Another scandal erupted in July 2017, when an Israeli security guard accidentally killed a Jordanian doctor who owned an apartment in which a staff member of the Israeli Embassy in Amman was living. It occurred after the guard fired legitimately at a worker who had stabbed him with a screwdriver. The Jordanians wanted to interrogate the security guard, who had returned to Israel together with the ambassador. Riots erupted outside the embassy after Jordan announced that the ambassador could not return unless the security guard stood trial. Meanwhile, Prime Minister Benjamin Netanyahu invited the guard to his office for a hero’s welcome in front of the media's cameras. This drove the Jordanians crazy.
The way it all ended was entirely foreseeable. Israel apologized for the incident half a year later and promised to pay compensation to the families of the two Jordanians killed. Furthermore, it was agreed that Ambassador Einat Schlein would not return to Amman and would instead be replaced by a new ambassador.
Whenever such incidents occur, Israel claims that it has acted in good faith, without malicious intent. This claim, however, is irrelevant. What really matters is how it all appears.
Israel’s peace treaty with Jordan, signed in 1994, is an important, but fragile asset. Israelis have a neighbor in Amman, King Abdullah, who is actively seeking peace. No one can say that he is not a “partner for peace” as Israeli officials often claim about Palestinian President Mahmoud Abbas. Abdullah encouraged the Arab world to endorse the 2002 Arab Peace Initiative, for which his father had laid the groundwork, leading to its unanimous adoption by the Arab League. So, this is the man who helped bring about the most important diplomatic development between Israel and the Arab world in the last 70 years.

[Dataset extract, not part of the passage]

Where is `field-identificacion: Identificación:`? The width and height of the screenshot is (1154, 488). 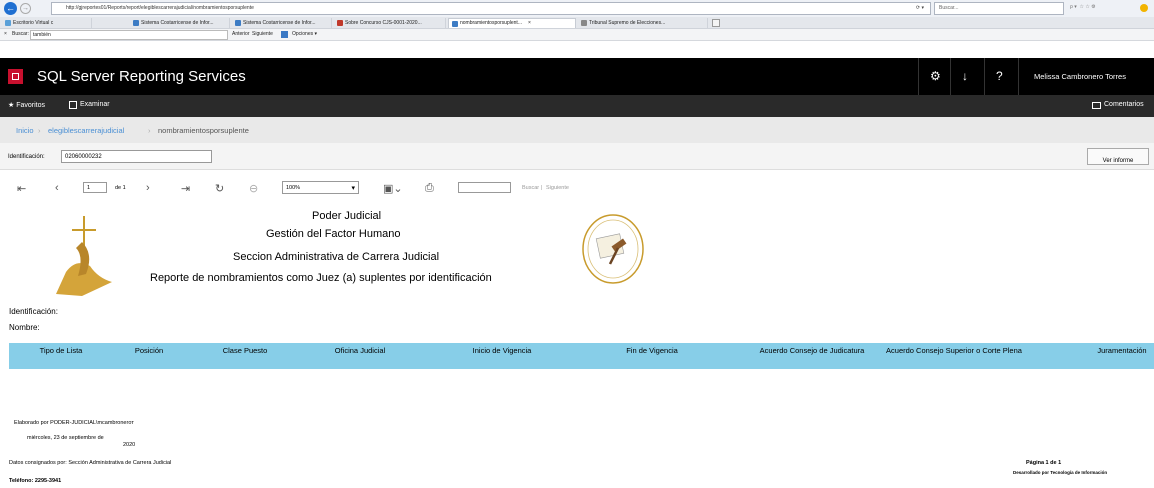 field-identificacion: Identificación: is located at coordinates (34, 312).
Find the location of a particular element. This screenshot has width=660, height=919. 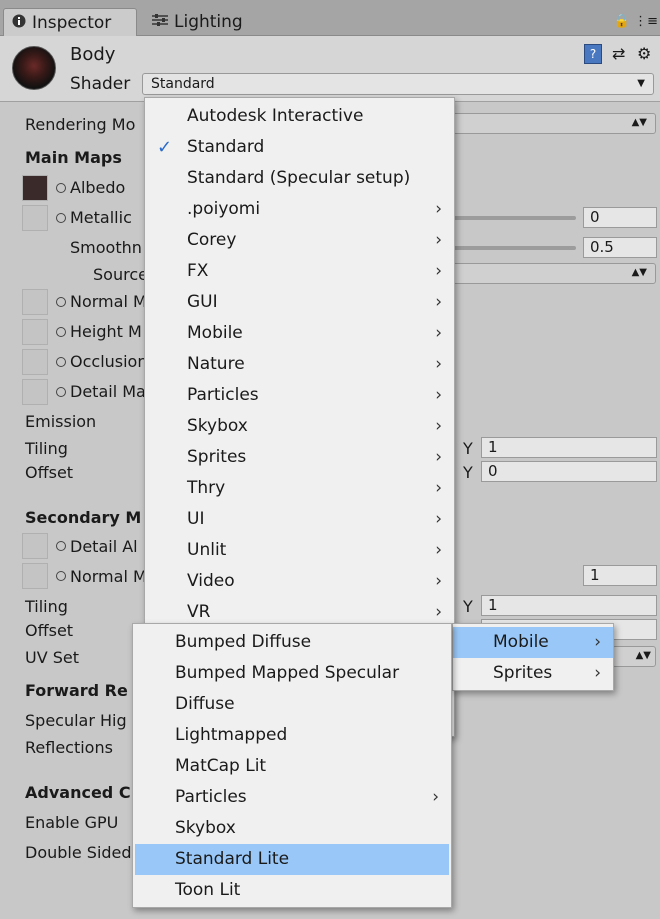

menu-item-label: Sprites is located at coordinates (523, 673).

Furthermore, Abdullah has time and again extricated Israel from trouble of its own making in its relationship with Jordan in general and in the context of the Temple Mount in particular. Yet, instead of making a real effort to engage Abdullah in a steady dialogue and be attentive to his concerns and criticisms, and instead of understanding how important it is for him to see progress in talks between Israel and the Palestinians, the Israeli government treats his very presence the same way it treats the peace process itself: He is all the way over there, so there is no reason to engage, advance and express concern, because everything will be readily available as soon as it's needed. What this really means, however, is that Israel is missing an opportunity to engage in dialogue with a neighbor who shares common interests. This could very well put the peace treaty with Jordan at risk.

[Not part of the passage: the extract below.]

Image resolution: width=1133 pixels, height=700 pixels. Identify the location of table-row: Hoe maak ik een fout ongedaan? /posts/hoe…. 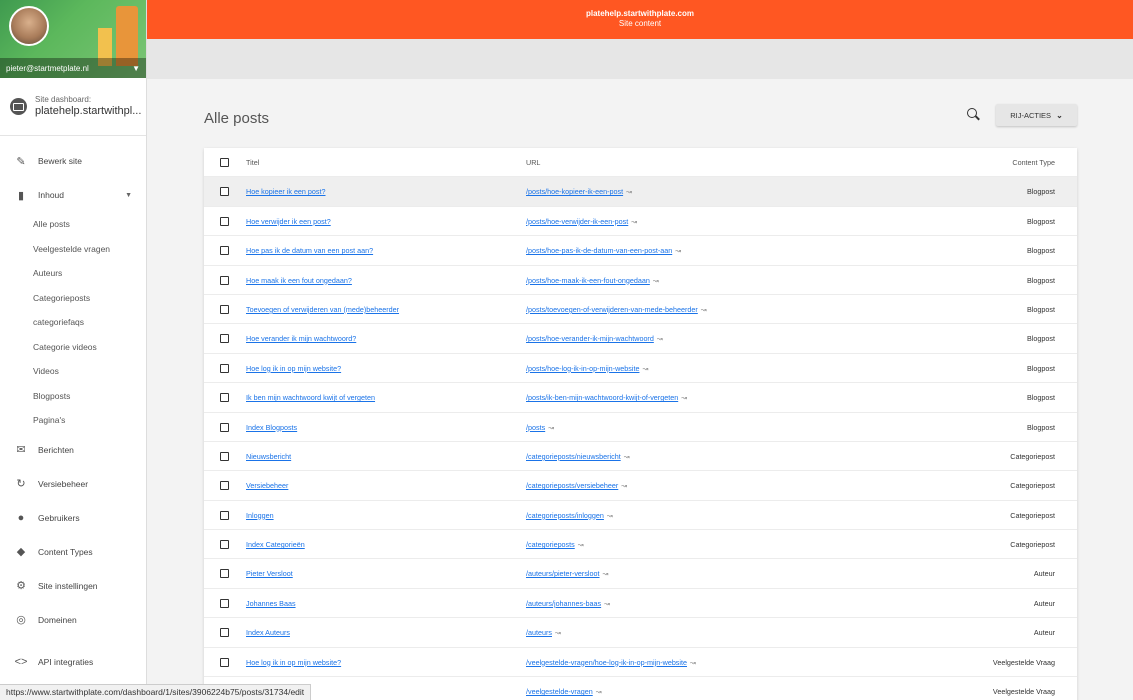
(640, 280).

Nothing can be taken for granted, and nothing is certain if Israel doesn’t deal with it on a steady basis. The Israeli government’s irresponsible behavior in matters involving Jordan has entirely been the result of internal considerations and long neglect of achievements culminated through lots of hard work. It also leaves a troubling legacy for whomever takes over after the next election, regardless of whether it is a government of mainstream and delusional right-wing parties or a government committed to peace.